> Document:
# # # #
The real ‘hurriers’ were women, who hauled and carried coal through narrow mine passages, through the trapper doors, on their knees, through water and up hill, until the mid nineteenth century. ‘I have a belt round my waist, and a chain passing between my legs, and I go on my hands and feet…' (Ashley Mines Commission, 1842). 

This ‘Hurrier’ is a time traveler... this ‘Hurrier’ alights in bodies, expanding time and transmitting to the future. The work was developed through collaborations with performers and makers on improvisation, props, song and film experiments, working frame by frame and in the space between: a space to escape to when your time is regulated and brutal. A no-place and a no-time.. where other things become possible. (Simon O’Sullivan on ‘fictioning’). 

Robinson’s matrilineal ancestors lived in the Scottish mining village of Dailly and throughout the 19th century, were repeatedly summoned before the ‘Kirk Sessions’ - dark Sunday afternoons where church elders compelled young women to tell them tales of sex: chastised and rebuked for the ’sin and scandal of fornication’ and for idleness. Some died in the workhouse, leaving only a record of their sexuality and debts.
# # # #
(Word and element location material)

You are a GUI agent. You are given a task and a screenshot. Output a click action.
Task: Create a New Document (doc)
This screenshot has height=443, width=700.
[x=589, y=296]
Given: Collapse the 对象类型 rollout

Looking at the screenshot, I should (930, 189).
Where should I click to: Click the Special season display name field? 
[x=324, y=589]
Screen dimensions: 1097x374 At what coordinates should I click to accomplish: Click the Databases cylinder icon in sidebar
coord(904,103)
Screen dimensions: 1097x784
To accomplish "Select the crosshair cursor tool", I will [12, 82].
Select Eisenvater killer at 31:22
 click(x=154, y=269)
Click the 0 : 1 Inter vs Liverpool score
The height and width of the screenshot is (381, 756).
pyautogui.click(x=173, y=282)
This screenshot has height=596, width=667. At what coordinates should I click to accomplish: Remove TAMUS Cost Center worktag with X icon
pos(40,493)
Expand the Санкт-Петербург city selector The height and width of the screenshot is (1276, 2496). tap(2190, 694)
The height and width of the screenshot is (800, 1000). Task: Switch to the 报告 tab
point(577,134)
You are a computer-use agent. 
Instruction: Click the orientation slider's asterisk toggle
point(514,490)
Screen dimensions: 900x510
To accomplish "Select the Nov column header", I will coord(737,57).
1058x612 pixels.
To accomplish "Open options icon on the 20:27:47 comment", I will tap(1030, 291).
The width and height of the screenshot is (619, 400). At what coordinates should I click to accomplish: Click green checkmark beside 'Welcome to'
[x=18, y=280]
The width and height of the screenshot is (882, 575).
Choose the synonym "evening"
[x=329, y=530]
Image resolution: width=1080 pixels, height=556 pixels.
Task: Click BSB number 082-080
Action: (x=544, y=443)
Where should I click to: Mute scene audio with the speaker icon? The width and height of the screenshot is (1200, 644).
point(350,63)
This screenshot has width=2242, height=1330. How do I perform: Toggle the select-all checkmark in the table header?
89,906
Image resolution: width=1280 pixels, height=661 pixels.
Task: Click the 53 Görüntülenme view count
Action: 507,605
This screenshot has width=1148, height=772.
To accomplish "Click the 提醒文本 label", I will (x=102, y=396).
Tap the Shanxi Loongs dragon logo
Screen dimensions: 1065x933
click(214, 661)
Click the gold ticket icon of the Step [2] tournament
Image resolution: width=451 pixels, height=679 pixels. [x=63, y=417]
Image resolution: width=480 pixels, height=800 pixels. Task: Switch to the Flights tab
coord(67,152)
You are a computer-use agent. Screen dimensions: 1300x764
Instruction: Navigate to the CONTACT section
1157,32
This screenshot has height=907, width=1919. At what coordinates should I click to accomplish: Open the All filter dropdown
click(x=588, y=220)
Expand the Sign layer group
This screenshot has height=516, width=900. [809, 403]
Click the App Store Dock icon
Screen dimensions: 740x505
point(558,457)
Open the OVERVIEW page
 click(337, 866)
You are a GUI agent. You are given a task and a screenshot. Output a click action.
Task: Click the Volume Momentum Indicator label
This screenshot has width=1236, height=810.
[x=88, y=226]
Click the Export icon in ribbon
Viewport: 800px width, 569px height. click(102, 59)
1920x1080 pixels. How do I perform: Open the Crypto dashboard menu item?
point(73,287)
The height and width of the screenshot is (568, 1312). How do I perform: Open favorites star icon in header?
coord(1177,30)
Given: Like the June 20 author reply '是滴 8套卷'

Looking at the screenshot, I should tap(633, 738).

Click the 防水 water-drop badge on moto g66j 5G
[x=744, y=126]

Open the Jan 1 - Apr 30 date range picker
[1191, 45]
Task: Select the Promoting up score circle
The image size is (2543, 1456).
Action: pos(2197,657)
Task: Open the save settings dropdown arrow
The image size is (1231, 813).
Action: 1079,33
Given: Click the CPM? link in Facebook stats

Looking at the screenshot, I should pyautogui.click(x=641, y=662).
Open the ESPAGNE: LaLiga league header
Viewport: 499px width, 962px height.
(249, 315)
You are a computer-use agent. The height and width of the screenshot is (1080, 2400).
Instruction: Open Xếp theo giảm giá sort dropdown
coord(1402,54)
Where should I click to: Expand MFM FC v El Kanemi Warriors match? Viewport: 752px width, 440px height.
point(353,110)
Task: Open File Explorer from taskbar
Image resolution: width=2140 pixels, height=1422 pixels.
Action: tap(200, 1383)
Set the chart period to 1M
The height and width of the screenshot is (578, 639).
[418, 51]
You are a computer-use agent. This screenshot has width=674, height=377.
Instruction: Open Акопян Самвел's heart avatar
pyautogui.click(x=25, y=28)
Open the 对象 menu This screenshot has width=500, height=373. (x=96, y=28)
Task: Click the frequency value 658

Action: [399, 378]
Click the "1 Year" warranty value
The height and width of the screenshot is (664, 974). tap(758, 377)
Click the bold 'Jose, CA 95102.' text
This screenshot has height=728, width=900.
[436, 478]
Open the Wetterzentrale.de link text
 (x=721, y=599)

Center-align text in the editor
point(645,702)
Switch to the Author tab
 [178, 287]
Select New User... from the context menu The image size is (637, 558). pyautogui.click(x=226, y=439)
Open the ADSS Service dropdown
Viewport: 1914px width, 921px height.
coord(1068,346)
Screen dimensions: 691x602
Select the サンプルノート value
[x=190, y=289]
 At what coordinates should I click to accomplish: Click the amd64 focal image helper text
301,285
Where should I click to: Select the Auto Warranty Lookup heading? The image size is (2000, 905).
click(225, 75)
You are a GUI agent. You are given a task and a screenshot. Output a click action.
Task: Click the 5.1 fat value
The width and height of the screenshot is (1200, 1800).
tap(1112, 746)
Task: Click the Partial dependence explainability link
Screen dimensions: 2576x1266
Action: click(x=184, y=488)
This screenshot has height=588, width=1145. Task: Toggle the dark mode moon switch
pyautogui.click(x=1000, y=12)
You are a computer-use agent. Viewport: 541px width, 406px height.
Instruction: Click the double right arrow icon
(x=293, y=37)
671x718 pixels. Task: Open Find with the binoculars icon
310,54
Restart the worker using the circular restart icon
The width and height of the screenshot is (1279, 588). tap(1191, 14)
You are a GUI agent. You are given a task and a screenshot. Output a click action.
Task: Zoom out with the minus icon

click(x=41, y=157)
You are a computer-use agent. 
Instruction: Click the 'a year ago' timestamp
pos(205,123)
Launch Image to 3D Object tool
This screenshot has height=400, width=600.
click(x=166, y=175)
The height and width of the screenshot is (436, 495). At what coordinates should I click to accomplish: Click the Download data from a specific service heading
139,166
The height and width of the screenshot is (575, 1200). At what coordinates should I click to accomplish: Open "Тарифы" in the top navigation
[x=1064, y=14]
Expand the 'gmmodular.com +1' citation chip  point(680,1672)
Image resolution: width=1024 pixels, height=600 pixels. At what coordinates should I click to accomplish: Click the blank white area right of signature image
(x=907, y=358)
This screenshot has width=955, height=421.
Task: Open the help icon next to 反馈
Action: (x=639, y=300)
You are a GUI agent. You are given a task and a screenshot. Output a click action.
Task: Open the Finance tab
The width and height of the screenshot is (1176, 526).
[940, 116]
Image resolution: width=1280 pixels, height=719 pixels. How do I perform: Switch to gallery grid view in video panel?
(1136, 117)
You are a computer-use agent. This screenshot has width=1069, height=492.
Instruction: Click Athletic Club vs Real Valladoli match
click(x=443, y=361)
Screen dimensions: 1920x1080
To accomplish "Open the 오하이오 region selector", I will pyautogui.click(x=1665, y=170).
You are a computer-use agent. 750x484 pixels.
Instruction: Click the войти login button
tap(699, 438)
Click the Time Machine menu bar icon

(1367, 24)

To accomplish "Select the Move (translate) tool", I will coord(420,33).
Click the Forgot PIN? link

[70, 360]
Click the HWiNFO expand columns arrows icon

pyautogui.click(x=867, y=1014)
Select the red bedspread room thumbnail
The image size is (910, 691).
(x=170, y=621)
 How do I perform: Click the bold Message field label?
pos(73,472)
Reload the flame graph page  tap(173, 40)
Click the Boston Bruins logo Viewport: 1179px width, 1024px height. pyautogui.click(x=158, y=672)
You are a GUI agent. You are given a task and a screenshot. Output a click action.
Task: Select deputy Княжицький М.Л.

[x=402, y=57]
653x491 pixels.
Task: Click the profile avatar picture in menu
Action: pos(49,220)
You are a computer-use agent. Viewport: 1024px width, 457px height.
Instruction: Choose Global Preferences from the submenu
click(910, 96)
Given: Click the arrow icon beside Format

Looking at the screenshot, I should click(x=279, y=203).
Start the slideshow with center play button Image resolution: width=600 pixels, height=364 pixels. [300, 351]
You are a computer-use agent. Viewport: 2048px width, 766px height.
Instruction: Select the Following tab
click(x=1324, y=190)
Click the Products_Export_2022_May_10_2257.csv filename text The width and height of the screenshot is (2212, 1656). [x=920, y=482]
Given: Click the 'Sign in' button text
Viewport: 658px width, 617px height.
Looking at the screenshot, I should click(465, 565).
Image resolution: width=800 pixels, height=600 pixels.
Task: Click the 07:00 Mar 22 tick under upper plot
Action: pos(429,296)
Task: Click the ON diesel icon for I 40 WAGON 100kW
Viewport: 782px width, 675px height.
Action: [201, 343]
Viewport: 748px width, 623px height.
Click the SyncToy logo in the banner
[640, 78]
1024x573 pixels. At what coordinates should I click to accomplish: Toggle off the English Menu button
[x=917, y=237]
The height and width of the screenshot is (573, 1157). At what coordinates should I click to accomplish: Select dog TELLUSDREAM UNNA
# # # #
> What to work on:
A. In the passage about the hurriers, in which Scottish mining village did Robinson's matrilineal ancestors live?
B. Write what comes next in the passage about the hurriers, picking up after its final sentence.

> Exercise results:
A. Dailly

B.
…a great deal of energy goes into inscribing, depicting, categorizing and degrading the working classes as enemy. (sociologist, Beverley Skeggs) 

The Hurrier echoes today’s class exploitation and exclusions, and the tyranny of debt. In a shocking reversals of fortune, life expectancy between rich and poor is the widening all over again… the underserving, idle poor are always with us and could easily get off the dole and get a robot job, work is violence, class a curse of empire lies. This is a song of resistance, a love song for exploited bodies.  During the show, there will be workshops, an artists’ conversation, performance and collaboration with the Feminist Library. 

Further details about the show and details of all artists’ work can be found on the project website: hurrier.org 

 

Main website for the project.
https://hurrier.org/conversations/

This page has information and links for the Feminist Library./In Process event on 11th December.
https://hurrier.org/notes-and-plans/ This page also has links to videos showing documentation of 5 screen work with main soundtrack, live score event and also a short single screen version.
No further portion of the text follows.